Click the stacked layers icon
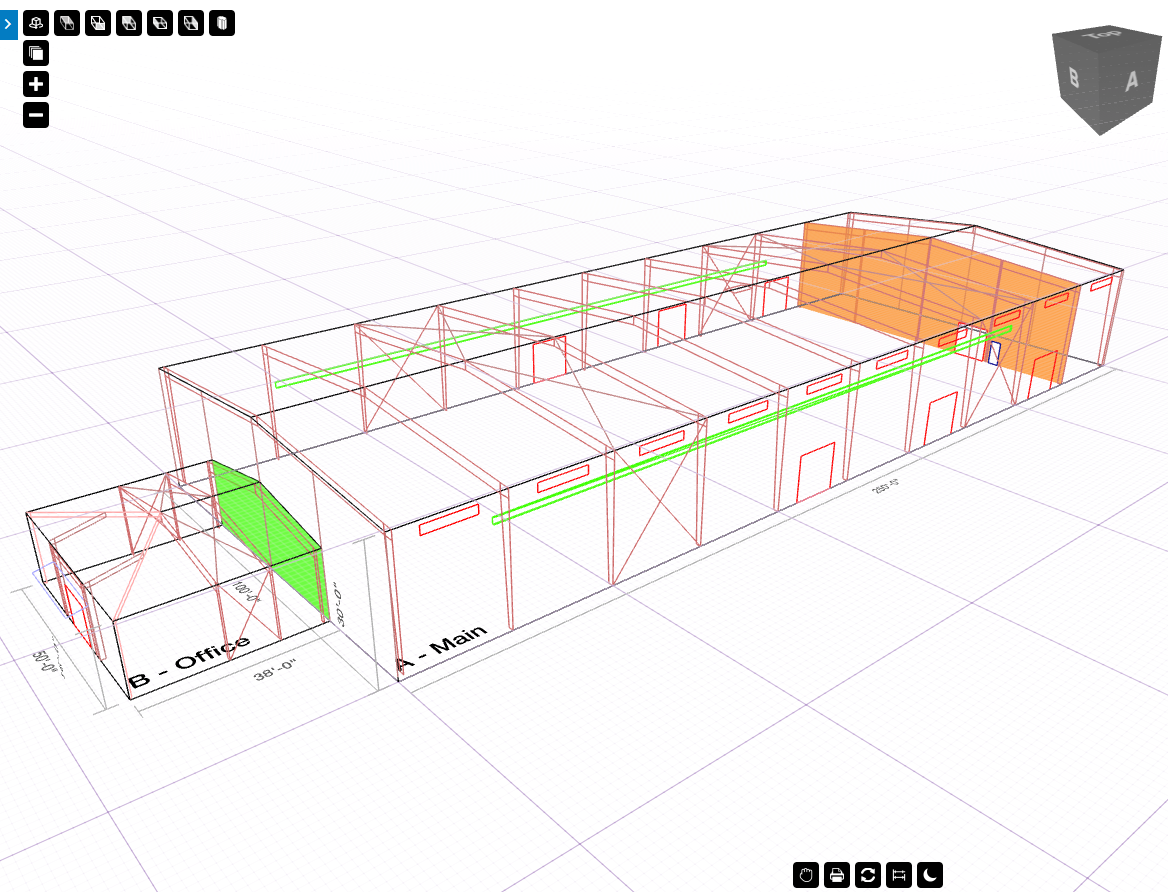Image resolution: width=1168 pixels, height=892 pixels. tap(36, 54)
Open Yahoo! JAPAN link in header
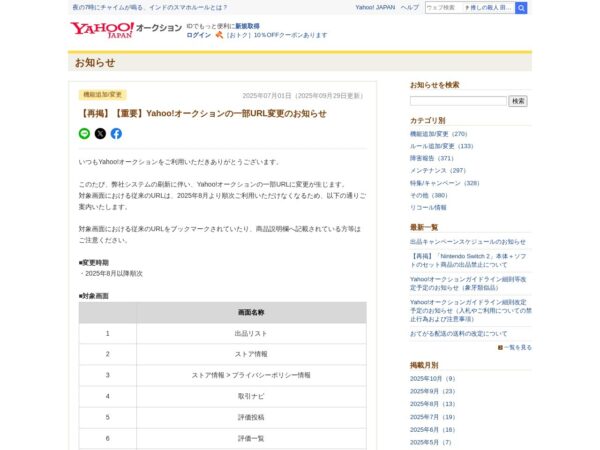Viewport: 600px width, 450px height. click(x=374, y=7)
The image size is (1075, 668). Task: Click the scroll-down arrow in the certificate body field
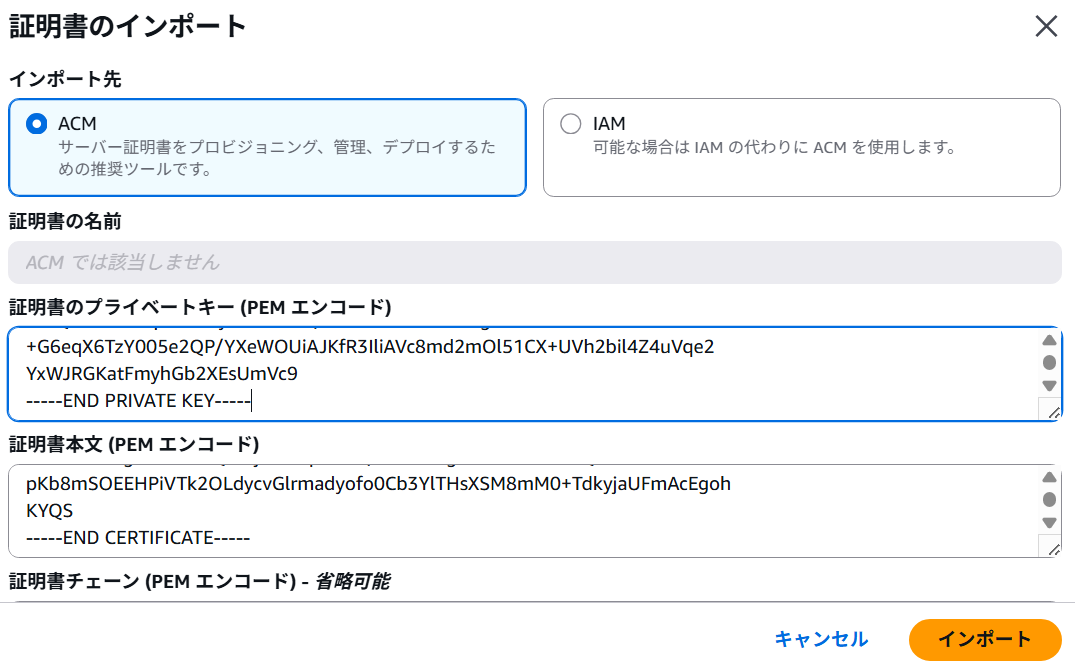click(1049, 521)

▸ **Job**
Copy every line of text from the records above verbatim, leaving out the pictures.

▸ **Task answer**
Click the stacked layers icon
Image resolution: width=1168 pixels, height=892 pixels. tap(36, 54)
Open Yahoo! JAPAN link in header
Viewport: 600px width, 450px height. click(x=374, y=7)
The image size is (1075, 668). Task: Click the scroll-down arrow in the certificate body field
click(1049, 521)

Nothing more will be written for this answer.